The session took place against the backdrop of significant policy reforms announced through the year, with many of the bills representing the statutory formalisation of previously articulated policy directions — including the liberalisation of insurance FDI, the modernisation of nuclear energy governance, and the restructuring of the rural employment guarantee programme.
Key Provisions
The eight Acts enacted during the Winter Session 2025 included:
Sabka Bima Sabki Raksha Act, 2025: Permits 100 per cent FDI in insurance companies and strengthens IRDAI enforcement powers.
SHANTI Act, 2025: Establishes a modern nuclear energy governance framework, repealing the Atomic Energy Act, 1962 and CLNDA 2010.
VB-GRAM-G Act, 2025: Replaces MGNREGA with an enhanced 125-day employment guarantee incorporating biometric authentication.
Health Security Cess Act, 2025: Introduces a dedicated cess for funding public health infrastructure.

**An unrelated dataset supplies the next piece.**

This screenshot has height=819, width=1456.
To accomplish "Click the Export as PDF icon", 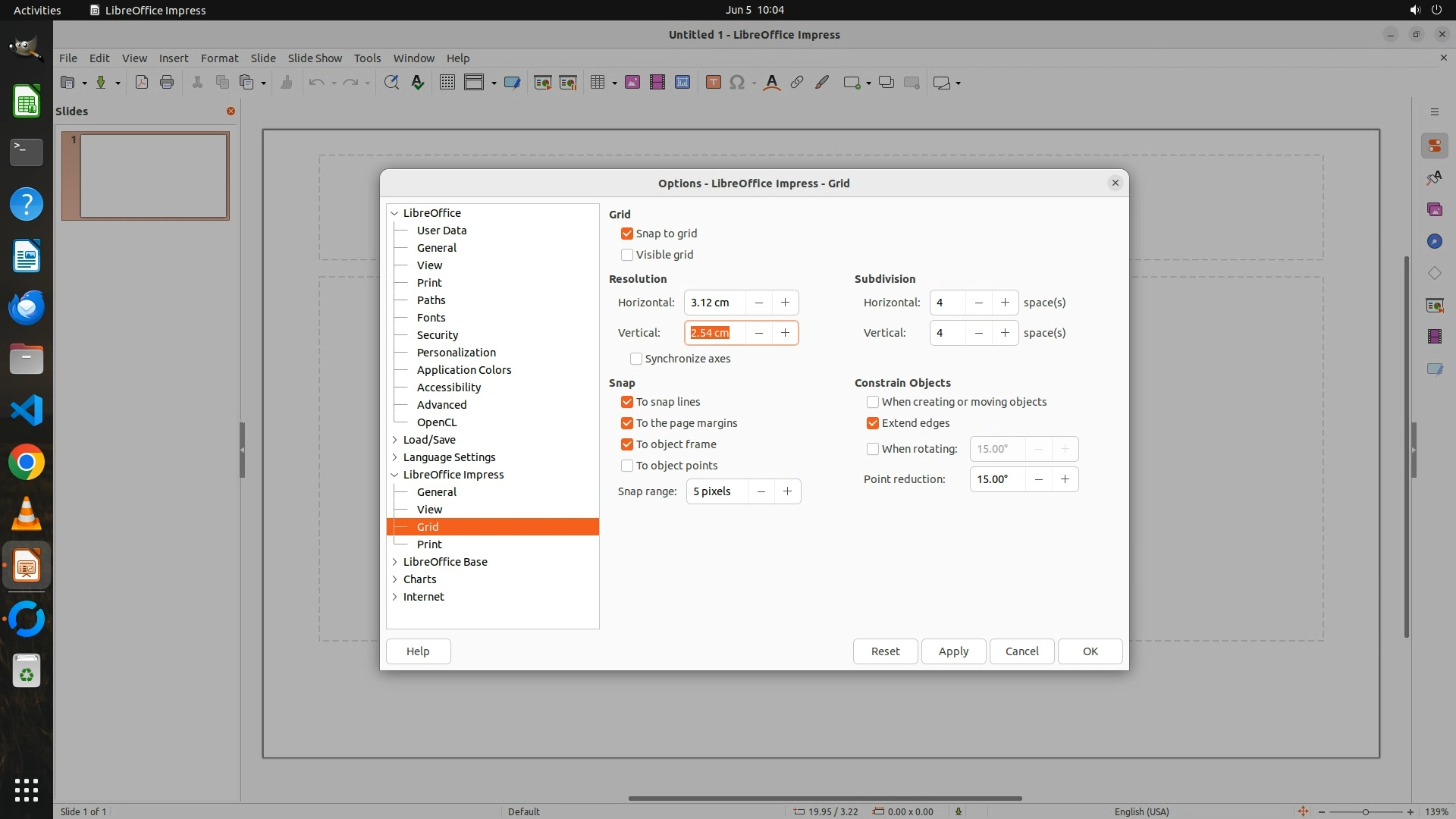I will 142,83.

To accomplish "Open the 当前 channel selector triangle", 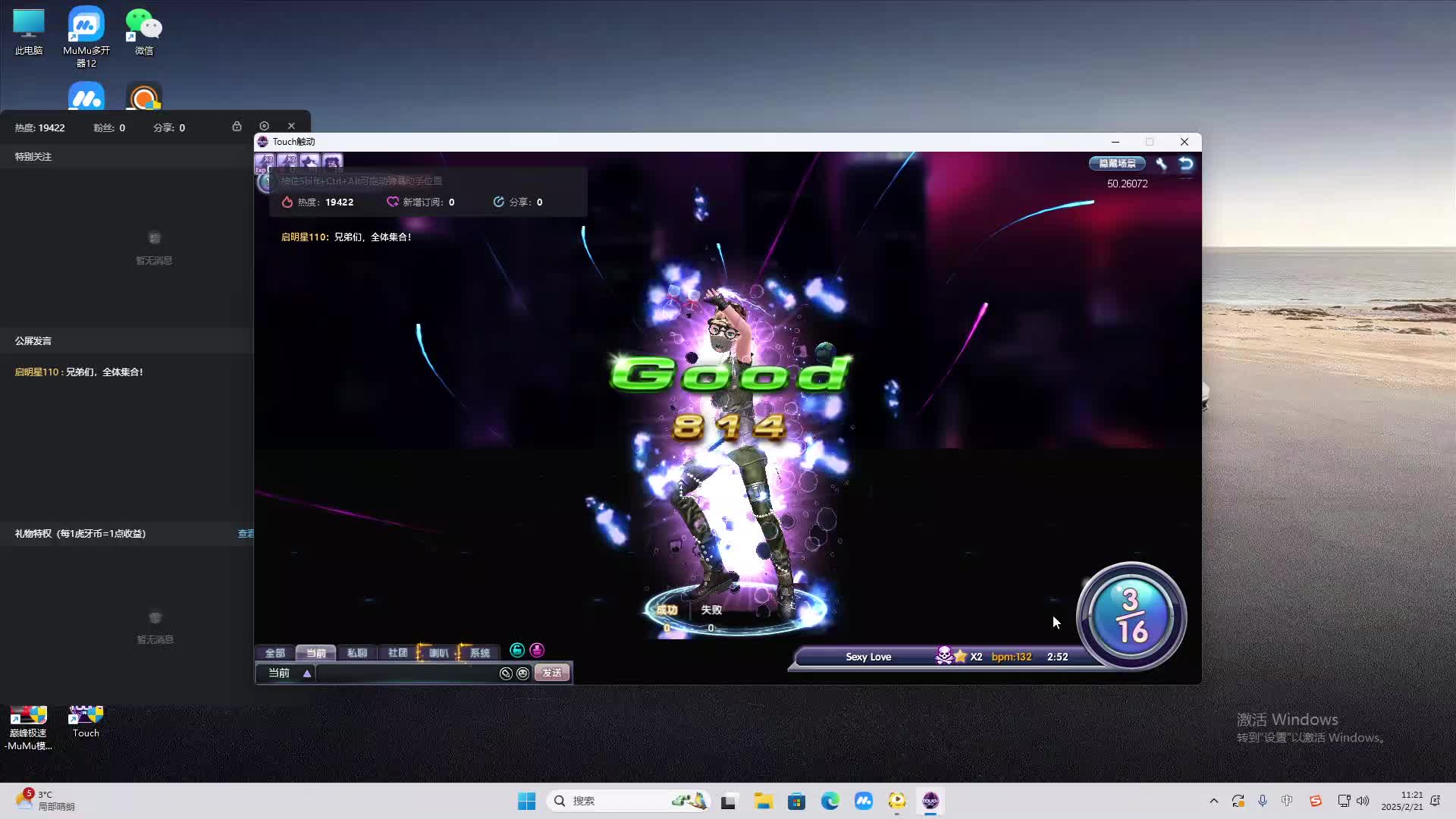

Repealing and Amending Act, 2025: Removes obsolete enactments from the statute book.
Three additional sectoral amendments addressing specific regulatory requirements across various ministries.
The Securities Markets Code 2025 was introduced in Lok Sabha on 18 December but referred to the Standing Committee, reflecting the complexity of consolidating three separate securities statutes into a unified code.
Implications for Practitioners
The legislative output of the Winter Session 2025 requires practitioners across multiple domains to update their working knowledge of the statutory framework. The insurance, nuclear energy, securities, and rural employment sectors are each facing new primary legislation that either replaces or fundamentally amends existing law.
Practitioners should prioritise reviewing the transitional provisions in each Act, as these determine the applicability of new requirements to existing transactions, licences, and proceedings. Several of these Acts include transitional periods during which the old and new regimes operate simultaneously, creating potential for interpretive disputes.
The referral of the Securities Markets Code to the Standing Committee presents an opportunity for capital markets practitioners to influence the final legislative text through formal submissions. Given the significance of the proposed reforms, industry bodies and bar associations should consider filing comprehensive written representations during the committee's review process.
Law firms and in-house legal teams should plan compliance audits across the affected sectors during Q1 2026 to identify gaps between existing processes and new statutory requirements.